The first Singapore Competitiveness Report by the Asia Competitivenes Institute at the Lee Kuan Yew School of Public Policy – affiliated to Harvard Business School’s Institute for Strategy and Competitiveness – was released yesterday.

The 88-page report, authored by a trio that includes Harvard don Christian Ketels, could give a taste of the growth-strategy recommendations by the Economic Committee due in January.

Even as Singapore aspires to become an innovation-driven economy, the report noted the Republic’s fundamentals “remain broadly more in line with a high-skill version of the investment-driven model”. While MNCs and Government-funded research institutes tap the scientific talent that has been lured here, they are unable to translate their research into new products and services on a significant scale.

Also, creative activities, while growing in scope, remain a small part of the economy with Singapore facing the “obvious challenges” of “trying to instill innovative thinking and risk-taking in a highly organised society with a tradition of manufacturing for exports products that were created and designed elsewhere”.

But such observations “do not imply Singapore has failed on the mission it has laid out for itself”. Rather, they indicate the country needs to refine its ambition – and it could start by adopting a version of an innovation-driven economy that “might be a better fit”.

For instance, it could act as a “global connector of knowledge”, identifying fields where existing knowledge is not fully applied, and supplying scientific knowledge to firms.

The researchers wrote: “Being an important global knowledge-innovation hub with focused research laboratories, world-class companies, a secure legal environment and highly attractive conditions for talent is closer to Singapore’s current competitive strengths than is becoming an R&D hub creating the next generation of global technologies and products based on scientific breakthroughs.”

Innovation should also move beyond being “highly science-oriented”. The report reiterated, innovation also encompasses the introduction of new concepts, , business models – even public services, an area in which Singapore “has arguably been most innovative”.

In the short-term, policy makers should with MNCs and Government-linked companies to spawn programmes that allow some of their Singaporean managers to create spin-offs. This would “sow the ground for more locally-rooted entrepreneurship and … innovation”.

 

Not making it with less, but creating more with what’s given

And when it comes to productivity – the economy’s Achilles’ heel – Singapore’s goal should no longer be creating an existing product or service with fewer factor inputs. It should be about creating “more customer value given a set of factor inputs”.
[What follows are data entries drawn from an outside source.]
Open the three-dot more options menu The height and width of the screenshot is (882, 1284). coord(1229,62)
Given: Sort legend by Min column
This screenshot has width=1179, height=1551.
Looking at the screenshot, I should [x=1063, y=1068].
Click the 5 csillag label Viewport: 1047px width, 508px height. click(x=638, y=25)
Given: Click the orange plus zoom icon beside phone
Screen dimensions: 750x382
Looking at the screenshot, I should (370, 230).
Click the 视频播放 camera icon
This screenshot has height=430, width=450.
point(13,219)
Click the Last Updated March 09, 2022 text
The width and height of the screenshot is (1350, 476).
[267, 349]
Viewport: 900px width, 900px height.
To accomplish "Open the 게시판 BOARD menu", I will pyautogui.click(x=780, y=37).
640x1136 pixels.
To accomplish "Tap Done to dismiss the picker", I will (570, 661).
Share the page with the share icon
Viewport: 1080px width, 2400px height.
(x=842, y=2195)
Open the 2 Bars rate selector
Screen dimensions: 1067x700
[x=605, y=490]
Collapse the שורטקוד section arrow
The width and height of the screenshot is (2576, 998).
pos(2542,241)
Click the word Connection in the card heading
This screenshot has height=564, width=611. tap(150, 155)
On the ground, this would mean going beyond developing workers’ skills. For instance, policy makers should strengthen firms’ management capabilities to organise the best use of knowledge and skills of each employee and business partner.

And, apart from encouraging firms to wean off low-cost, low-skill foreign workers, they could also strengthen cluster linkages to enable businesses to develop highly-specialised skills with significant value-add.

Nanyang Technological University economics don Choy Keen Meng pointed out that, in practice, “customer value” is difficult to quantify. “Do we use satisfaction rankings? Qualitatively, it’s something worth talking about but if you can’t measure it, then we can’t tell whether we are performing well,” said Assistant Professor Choy.

Stressing that Singapore’s fundamental competitiveness remains “strong”, the researchers said it “should not overreact to the current crisis”.